Devleti mi yıkacaktı?   

     Topluma mı bir zarar vermişti? Birisini mi öldürmüştü? Kamu malından mı çalmıştı? Hırsızlık mı yapmıştı? Rüşvet mi almıştı?

     Görevini kötüye mi kullanmış ve onu devlet, millet aleyhine olacak şekilde suistimal mi etmişti? Uyuşturucu mu satmıştı? Kaçakçılık mı yapmıştı? Gerçekten ne yapmıştı da böylesi amansız bir takibin muhatabı olmuştu?

     Bunları yapsaydı böyle takip edilir miydi?

     Tabii ki hayır. Bunların hiç birini yapmamıştı. Yapsaydı böyle takibe maruz kalmazdı.

 

RABBİM ALLAH DEDİĞİ İÇİN

 

     Aksine O, ömrünü Allah’ın rızasını kazanma istikametinde geçirmişti. Kur’an’ın çizdiği sınırlar onun kırmızı çizgisiydi. Peygamber sünneti hayatının olmazsa olmazıydı. Alnı secdeden kalkmayan, dilinden duası dur olmayan bir insandı. “Rabbim Allah” diyor ve başka bir şey demiyordu. Ama bütün bunlara rağmen kendisinin bile bilmediği, anlatıldığında anlamadığı ve anlam veremediği çok büyük bir suçu vardı. Bu suç, onu katil olmaktan, hırsızlık yapmaktan, rüşvet almaktan, uyuşturucu satmaktan, kaçakçılığa bulaşmaktan çok daha kötü bir yere taşıyordu ve böyle takip edilmeyi hak ediyordu.

 

ERDOĞAN REJİMİ VE PAYDAŞLARI, GÜLEN’İ SEÇTİ

 

     Onun suçu Erdoğan ve paydaşlarının otoriter rejimi oturtmak için kurban olarak seçtikleri Gülen Cemaati’nin fikri önderi Fethullah Gülen’in ablası olmaktı. Bundan daha büyük bir suç olur muydu?

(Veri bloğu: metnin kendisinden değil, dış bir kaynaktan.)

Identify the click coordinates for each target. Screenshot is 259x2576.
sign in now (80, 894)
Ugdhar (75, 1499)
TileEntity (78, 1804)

     Bugünleri kitap sayfaları arasından okuyup öğrenecek gelecek nesillere armağan olsun şu sözlerim; Erdoğan Türkiye’si Firavun’un Hz. Musa kavmine yaptığı gibi “Rabbim Al- lah” diyen insanların öldürüldüğü, hapishanelere konulduğu, işkencelere maruz bırakıldığı ve saymakla bitiremeyeceğimiz vahşiliklerin yapıldığı, daha da kötüsü bu kötülüklerin sıra- danlaştığı bir Türkiye’ydi. Nur Hayat Seven Hanımefendi son nefesine kadar bunu yaşadı, umarım sizler böylesi bir ülkede yaşamazsınız.